● Directions
Take every line from the data that has the word "agent" in it.

● Data listing
::::::::
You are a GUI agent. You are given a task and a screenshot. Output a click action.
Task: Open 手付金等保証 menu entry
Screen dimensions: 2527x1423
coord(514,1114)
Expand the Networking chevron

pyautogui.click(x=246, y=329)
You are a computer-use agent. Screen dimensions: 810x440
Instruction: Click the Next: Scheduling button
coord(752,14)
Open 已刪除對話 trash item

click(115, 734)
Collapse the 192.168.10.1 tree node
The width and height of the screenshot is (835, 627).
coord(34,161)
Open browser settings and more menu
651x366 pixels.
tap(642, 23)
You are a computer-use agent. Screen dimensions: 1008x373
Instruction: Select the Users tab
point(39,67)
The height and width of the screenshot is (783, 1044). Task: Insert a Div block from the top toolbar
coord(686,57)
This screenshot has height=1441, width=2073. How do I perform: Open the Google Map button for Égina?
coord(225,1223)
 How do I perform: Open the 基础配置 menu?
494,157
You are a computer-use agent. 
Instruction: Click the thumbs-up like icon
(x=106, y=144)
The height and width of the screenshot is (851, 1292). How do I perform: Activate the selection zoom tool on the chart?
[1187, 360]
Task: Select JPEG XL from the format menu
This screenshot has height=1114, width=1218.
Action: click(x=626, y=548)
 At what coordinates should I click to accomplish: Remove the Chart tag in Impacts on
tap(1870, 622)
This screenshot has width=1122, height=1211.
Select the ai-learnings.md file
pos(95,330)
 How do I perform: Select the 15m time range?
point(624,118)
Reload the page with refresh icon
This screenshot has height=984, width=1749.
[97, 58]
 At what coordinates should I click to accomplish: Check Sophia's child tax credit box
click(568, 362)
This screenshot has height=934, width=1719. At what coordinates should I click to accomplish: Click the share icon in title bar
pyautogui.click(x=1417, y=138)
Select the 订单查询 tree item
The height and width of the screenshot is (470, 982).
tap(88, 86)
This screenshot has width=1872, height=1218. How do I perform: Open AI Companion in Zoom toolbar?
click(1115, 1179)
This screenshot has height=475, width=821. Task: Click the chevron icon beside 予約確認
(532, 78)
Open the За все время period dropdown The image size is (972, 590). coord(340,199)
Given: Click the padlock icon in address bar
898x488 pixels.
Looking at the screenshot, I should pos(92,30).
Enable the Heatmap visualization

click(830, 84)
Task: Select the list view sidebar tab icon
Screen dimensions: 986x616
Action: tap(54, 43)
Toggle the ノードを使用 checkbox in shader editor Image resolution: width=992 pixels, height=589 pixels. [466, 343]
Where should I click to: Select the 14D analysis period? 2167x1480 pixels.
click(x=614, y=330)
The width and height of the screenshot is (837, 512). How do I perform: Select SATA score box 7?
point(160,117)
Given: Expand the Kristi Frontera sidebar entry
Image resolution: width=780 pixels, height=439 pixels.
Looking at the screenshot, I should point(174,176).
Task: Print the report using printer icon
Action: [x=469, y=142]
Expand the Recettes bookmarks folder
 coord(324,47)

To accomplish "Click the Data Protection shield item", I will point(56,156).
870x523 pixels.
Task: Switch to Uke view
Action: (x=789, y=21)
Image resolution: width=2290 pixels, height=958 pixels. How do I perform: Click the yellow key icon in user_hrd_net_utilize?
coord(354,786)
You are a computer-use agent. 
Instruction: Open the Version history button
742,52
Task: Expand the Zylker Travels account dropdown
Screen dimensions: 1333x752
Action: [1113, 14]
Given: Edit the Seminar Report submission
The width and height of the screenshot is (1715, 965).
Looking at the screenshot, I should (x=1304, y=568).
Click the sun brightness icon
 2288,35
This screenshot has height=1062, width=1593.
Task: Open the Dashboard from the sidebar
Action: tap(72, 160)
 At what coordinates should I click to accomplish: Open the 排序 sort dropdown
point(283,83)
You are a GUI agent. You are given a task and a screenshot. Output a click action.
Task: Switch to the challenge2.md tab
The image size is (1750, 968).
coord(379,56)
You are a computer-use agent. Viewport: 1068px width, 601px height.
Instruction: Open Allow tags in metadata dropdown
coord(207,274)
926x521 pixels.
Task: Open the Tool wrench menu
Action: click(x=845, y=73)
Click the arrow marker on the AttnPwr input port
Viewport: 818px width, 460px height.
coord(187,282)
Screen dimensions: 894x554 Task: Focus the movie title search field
::::::::
● Written answer
You are a GUI agent. You are given a task and a screenshot. Output a click action.
You are a computer-use agent. Screen dimensions: 810x440
You are a computer-use agent. Screen dimensions: 1008x373
You are a computer-use agent. 
You are a computer-use agent. 
You are a GUI agent. You are given a task and a screenshot. Output a click action.
You are a computer-use agent. Viewport: 1068px width, 601px height.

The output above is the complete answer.